There also was a railway version, SS-24 Scalpel (РТ-23 УТТХ) which was mounted inside always-on-the-move train locomotion. Decommissioned in 2005 but they have new version in development.
There's a distinction between defense and deterrence the former stops something that's been done, eg shooting down missiles and bombers, and the latter in the nuclear context is always maintaining the ability to strike back.
A pre-emptive strike isn't defense it's just starting the war and it also doesn't prevent you from being struck.
Unless you're in Cuba firing at the US or Europe aiming at Russia there's always time to launch a retaliatory strike before the first missiles hit and missile bases were designed to survive really close hits.
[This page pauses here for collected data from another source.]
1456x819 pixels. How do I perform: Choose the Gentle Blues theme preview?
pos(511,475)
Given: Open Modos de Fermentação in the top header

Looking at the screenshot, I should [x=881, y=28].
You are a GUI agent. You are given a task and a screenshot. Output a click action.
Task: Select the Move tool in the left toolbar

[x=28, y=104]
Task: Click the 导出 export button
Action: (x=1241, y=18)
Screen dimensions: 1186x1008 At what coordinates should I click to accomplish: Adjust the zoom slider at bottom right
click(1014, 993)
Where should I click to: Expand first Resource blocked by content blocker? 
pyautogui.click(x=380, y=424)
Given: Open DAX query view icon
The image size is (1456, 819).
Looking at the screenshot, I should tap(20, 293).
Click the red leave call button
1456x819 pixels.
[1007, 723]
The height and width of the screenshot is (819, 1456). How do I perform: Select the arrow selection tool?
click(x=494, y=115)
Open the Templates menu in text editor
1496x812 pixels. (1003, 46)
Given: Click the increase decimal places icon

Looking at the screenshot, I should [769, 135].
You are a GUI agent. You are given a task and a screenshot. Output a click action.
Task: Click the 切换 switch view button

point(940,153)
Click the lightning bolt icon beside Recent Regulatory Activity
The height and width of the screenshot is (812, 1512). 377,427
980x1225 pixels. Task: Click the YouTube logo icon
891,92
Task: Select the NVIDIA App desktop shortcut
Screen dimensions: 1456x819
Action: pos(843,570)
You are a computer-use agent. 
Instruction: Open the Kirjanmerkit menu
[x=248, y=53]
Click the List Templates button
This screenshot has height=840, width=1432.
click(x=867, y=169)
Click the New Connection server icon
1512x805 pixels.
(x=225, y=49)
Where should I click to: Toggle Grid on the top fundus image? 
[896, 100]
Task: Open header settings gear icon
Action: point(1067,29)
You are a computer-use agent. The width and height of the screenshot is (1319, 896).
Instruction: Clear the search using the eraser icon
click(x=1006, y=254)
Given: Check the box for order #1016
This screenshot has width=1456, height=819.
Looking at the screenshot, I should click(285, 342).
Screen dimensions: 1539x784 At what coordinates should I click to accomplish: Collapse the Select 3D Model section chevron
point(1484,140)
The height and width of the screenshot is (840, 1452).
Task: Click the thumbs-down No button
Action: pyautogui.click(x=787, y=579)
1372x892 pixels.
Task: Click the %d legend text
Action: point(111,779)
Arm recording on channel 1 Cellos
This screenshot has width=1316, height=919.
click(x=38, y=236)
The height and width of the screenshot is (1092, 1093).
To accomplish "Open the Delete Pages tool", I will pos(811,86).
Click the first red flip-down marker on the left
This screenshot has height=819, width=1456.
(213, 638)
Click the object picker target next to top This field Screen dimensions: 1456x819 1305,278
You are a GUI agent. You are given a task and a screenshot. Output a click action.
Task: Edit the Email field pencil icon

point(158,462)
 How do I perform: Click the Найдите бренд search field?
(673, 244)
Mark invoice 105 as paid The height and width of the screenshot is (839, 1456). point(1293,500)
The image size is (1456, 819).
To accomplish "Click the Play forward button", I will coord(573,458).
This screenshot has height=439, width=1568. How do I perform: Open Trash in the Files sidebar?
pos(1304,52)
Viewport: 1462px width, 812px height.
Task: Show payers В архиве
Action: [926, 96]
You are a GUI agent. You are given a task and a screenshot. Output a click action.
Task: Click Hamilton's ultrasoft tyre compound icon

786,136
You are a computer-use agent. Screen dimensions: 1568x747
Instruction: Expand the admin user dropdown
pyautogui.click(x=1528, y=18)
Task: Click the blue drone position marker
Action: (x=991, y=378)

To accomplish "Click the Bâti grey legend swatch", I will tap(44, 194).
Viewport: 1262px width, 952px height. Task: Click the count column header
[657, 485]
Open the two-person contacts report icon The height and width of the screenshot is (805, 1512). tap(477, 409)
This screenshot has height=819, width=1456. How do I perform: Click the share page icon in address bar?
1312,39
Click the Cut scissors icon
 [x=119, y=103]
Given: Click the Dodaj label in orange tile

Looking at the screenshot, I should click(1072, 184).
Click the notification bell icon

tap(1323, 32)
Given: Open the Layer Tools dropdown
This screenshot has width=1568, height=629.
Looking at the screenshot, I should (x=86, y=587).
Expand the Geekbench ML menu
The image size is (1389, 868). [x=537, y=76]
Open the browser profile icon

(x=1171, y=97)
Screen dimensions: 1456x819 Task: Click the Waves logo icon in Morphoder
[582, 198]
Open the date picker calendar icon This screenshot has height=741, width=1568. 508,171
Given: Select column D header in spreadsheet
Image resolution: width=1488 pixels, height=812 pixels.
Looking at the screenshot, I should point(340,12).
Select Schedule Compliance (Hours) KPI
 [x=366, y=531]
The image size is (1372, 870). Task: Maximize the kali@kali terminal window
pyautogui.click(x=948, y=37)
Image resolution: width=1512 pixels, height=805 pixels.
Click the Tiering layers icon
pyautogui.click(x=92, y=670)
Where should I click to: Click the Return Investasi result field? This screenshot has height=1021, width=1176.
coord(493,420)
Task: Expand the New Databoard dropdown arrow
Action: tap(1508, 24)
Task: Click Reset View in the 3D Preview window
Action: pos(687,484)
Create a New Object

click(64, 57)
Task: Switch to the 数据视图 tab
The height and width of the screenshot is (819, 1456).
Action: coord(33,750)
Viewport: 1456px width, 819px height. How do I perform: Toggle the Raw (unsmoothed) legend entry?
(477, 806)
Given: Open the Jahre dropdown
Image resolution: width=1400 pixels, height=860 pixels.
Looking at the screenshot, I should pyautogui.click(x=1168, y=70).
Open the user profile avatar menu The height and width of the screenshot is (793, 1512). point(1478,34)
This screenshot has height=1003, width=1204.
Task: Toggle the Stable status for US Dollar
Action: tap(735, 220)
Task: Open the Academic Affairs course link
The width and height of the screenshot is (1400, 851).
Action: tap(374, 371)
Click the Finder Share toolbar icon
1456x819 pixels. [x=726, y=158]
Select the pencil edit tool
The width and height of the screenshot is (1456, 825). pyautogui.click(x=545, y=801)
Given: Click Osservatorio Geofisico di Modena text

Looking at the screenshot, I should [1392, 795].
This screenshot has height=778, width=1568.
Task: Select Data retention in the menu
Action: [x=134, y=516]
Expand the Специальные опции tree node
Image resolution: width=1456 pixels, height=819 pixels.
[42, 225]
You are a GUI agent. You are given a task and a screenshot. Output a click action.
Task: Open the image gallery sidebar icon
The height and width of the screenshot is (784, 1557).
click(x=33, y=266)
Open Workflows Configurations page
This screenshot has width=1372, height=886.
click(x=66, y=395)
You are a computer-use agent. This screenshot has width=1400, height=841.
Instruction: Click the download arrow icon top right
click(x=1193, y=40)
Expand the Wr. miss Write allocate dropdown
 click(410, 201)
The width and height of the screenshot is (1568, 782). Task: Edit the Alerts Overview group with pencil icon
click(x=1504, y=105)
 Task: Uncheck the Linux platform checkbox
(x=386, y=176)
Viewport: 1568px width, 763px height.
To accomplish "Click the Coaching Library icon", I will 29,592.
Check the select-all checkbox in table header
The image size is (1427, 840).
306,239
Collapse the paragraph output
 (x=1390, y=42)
That's part of why the US freaked out so much about missiles coming to Cuba and why Russia developed more mobile launch capability than the US. The only real 'defense' against and ICBM (at the time we're maybe figuring out real defenses now) was to be able to survive to strike back which isn't so much a defense as deterrent.
> atomic bomb is pure fission, a thermonuclear bomb is Fusion
Strictly speaking, the term "atomic bomb" shouldn't even be used for a fission bomb since the reactions involved are nuclear reactions, not chemical ("atomic") reactions.
However, in non-technical contexts, I have seen "atomic bomb" used for both fission and fusion bombs.
The people of the Manhattan Project used the term atomic bomb internally and externally for their invention. "Atomic" was widely used as a synonym for "nuclear" in both lay communication and technical literature for at least a generation afterward. The International Atomic Energy Agency is still called such and never felt the need to correct this imagined terminological mistake.
That's not what he's referring to, though. In chemistry, bonds between "atoms" are ordinary chemical bonds, held together through electromagnetic forces, and yielding typical chemical reactions like explosions and deflagrations. Fission and fusion are "nuclear" processes, operating between protons and neutrons within the nucleus of an atom only, and moderated by the strong nuclear force. The energy released by breaking these bonds is orders of magnitude greater, and what we normally refer to as a "nuclear" explosion. Calling it "nuclear" vs. "atomic" conveys useful information about what's actually going on when it detonates.
Can still buy a textbook. I do that all the time for subjects that my nearly-40-year-old ass didn't bother to learn in college but ended up finding useful.
> Faced with a disheveled African-American man cradling a parachute and telling a cockamamie story like that (he had just bailed from a crashing B-52), the sentries did exactly what you might expect a pair of guards in 1961 rural North Carolina to do: They arrested Mattocks for stealing a parachute.
>A few weeks before, the Air Force and the plane’s builder, Boeing, had realized that a recent modification—fitting the B-52’s wings with fuel bladders—could cause the wings to tear off. Tulloch’s plane was scheduled for a re-fit to resolve the problem, but it would come too late.
There's also one missing off the coast of GA:
https://www.npr.org/templates/story/story.php?storyId=185876...
"On Feb. 5, 1958, a B-47 bomber dropped a 7,000-pound nuclear bomb into the waters off Tybee Island, Ga., after it collided with another Air Force jet. Fifty years later, the bomb -- which has unknown quantities of radioactive material -- has never been found."